Mysql – Simple Random Samples from a Sql database

mysqlpostgresqlrandomsql

How do I take an efficient simple random sample in SQL? The database in question is running MySQL; my table is at least 200,000 rows, and I want a simple random sample of about 10,000.

The "obvious" answer is to:

SELECT * FROM table ORDER BY RAND() LIMIT 10000

For large tables, that's too slow: it calls RAND() for every row (which already puts it at O(n)), and sorts them, making it O(n lg n) at best. Is there a way to do this faster than O(n)?

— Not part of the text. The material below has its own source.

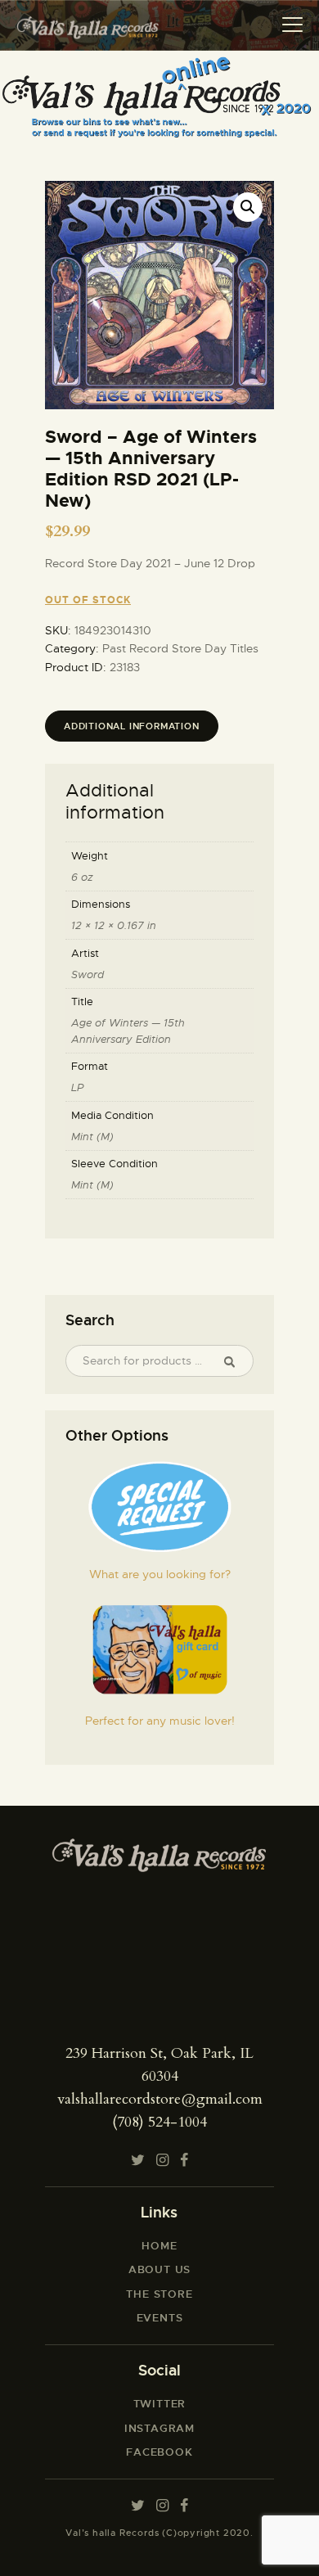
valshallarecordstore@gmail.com (160, 2099)
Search (236, 1361)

Note: As Andrew Mao points out in the comments, If you're using this approach on SQL Server, you should use the T-SQL function NEWID(), because RAND() may return the same value for all rows.

EDIT: 5 YEARS LATER

I ran into this problem again with a bigger table, and ended up using a version of @ignorant's solution, with two tweaks:

  • Sample the rows to 2-5x my desired sample size, to cheaply ORDER BY RAND()
  • Save the result of RAND() to an indexed column on every insert/update. (If your data set isn't very update-heavy, you may need to find another way to keep this column fresh.)

To take a 1000-item sample of a table, I count the rows and sample the result down to, on average, 10,000 rows with the the frozen_rand column:

SELECT COUNT(*) FROM table; -- Use this to determine rand_low and rand_high

  SELECT *
    FROM table
   WHERE frozen_rand BETWEEN %(rand_low)s AND %(rand_high)s
ORDER BY RAND() LIMIT 1000

(My actual implementation involves more work to make sure I don't undersample, and to manually wrap rand_high around, but the basic idea is "randomly cut your N down to a few thousand.")

While this makes some sacrifices, it allows me to sample the database down using an index scan, until it's small enough to ORDER BY RAND() again.

Best Solution

I think the fastest solution is

select * from table where rand() <= .3

Here is why I think this should do the job.

  • It will create a random number for each row. The number is between 0 and 1
  • It evaluates whether to display that row if the number generated is between 0 and .3 (30%).

This assumes that rand() is generating numbers in a uniform distribution. It is the quickest way to do this.

I saw that someone had recommended that solution and they got shot down without proof.. here is what I would say to that -

  • This is O(n) but no sorting is required so it is faster than the O(n lg n)
  • mysql is very capable of generating random numbers for each row. Try this -

    select rand() from INFORMATION_SCHEMA.TABLES limit 10;

Since the database in question is mySQL, this is the right solution.